- Interactive map of Beyeda
- Zone: Semien Gondar
- Region: Amhara Region

Area
- • Total: 973.05 km^{2} (375.70 sq mi)

Population (2012 est.)
- • Total: 105,482
- • Density: 108.40/km^{2} (280.76/sq mi)

= Beyeda =

Beyeda (በየዳ, in Amharic) previously known as Simien (ስሜን in Amharic), is one of the woredas in the Amhara Region of Ethiopia. Located in the eastern most point of the Semien Gondar Zone, Beyeda is bordered on the south by the Wag Hemra Zone,
on the west by Jan Amora, on the north by Tselemt, and on the east by the Tekezé River which separates it from the Tigray Region. The capital of Beyeda is Dil Yibza.

The highest peak in Beyeda is Mount Ras Dejen 4620 meters (the highest mountain Ethiopia) and the second is Mount Buait 4437 meters, one of the ten highest mountains in Ethiopia; other notable peaks include Mount Meseraia and Mount Selki. All of these are members of the Semien Mountains, which cover most of this woreda; part of the Semien Mountains National Park is also located in northern Beyeda. Due to its inaccessibility and the lack of the most basic infrastructure, in 1999 the Regional government classified this woreda as one of its 47 drought prone and food insecure woredas.

==Demographics==
A 2012 estimate puts the population at 105,482. This gives a population density of 108.40 people per square kilometer (280.76 people per square mile), given its area of 973.05 square kilometers (375.70 square miles), higher than the North Gondar Zone average of 70.19 people per square kilometer (181.80 people per square mile).

Based on the 2007 national census conducted by the Central Statistical Agency of Ethiopia (CSA), this woreda has a total population of 97,492, an increase of 27.14% over the 1994 census, of whom 47,877 are men and 49,615 women; 3,292 or 3.38% are urban inhabitants. With an area of 973.05 square kilometers, Beyeda has a population density of 100.19 people per square kilometer (259.49 people per square mile), which is greater than the Zone average of 63.76 people per square kilometer (165.15 people per square mile). A total of 21,742 households were counted in this woreda, resulting in an average of 4.48 persons to a household, and 21,257 housing units.

The 1994 national census reported a total population for this woreda of 76,680 in 16,933 households, of whom 38,369 were men and 38,311 women; 1,001 or 1.31% of its population were urban dwellers at the time.
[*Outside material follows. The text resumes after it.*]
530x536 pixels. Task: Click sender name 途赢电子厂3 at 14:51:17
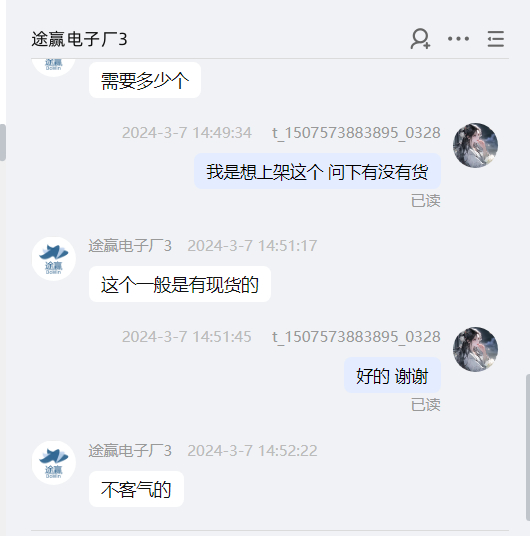coord(130,246)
The largest ethnic group reported in Beyeda was the Amhara (99.99%); all other ethnic groups made up 0.11% of the population. Amharic was spoken as a first language by 99.99%; the remaining 0.11% spoke all other primary languages reported. The majority of the inhabitants practiced Ethiopian Orthodox Christianity, with 99.99% reporting that as their religion. This remained the same in 2007.